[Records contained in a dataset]
----------
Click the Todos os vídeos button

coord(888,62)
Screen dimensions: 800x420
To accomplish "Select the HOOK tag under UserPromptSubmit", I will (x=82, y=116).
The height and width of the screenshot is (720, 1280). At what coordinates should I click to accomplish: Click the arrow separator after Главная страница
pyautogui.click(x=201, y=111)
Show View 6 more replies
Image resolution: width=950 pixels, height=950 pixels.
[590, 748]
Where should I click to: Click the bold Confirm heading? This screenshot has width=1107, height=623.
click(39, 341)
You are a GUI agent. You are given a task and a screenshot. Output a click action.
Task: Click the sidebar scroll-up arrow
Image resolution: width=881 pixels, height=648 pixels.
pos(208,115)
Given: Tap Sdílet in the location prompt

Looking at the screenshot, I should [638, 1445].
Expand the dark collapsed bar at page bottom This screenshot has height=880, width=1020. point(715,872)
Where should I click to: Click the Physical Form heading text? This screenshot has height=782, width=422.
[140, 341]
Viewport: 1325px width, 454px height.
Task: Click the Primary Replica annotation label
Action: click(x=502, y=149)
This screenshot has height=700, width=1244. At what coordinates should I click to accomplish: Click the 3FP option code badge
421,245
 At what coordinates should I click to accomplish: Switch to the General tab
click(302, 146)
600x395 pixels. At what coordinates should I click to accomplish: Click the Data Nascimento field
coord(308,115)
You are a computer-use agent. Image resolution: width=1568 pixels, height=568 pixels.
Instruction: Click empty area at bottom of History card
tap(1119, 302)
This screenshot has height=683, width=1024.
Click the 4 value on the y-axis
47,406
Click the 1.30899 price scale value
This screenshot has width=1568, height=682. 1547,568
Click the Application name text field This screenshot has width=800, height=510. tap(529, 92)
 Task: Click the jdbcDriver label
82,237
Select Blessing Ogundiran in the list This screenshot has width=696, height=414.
----------
Take from the entries every line that has the string "agent".

You are a GUI agent. You are given a task and a screenshot. Output a click action.
You are a computer-use agent. Image resolution: width=1568 pixels, height=568 pixels.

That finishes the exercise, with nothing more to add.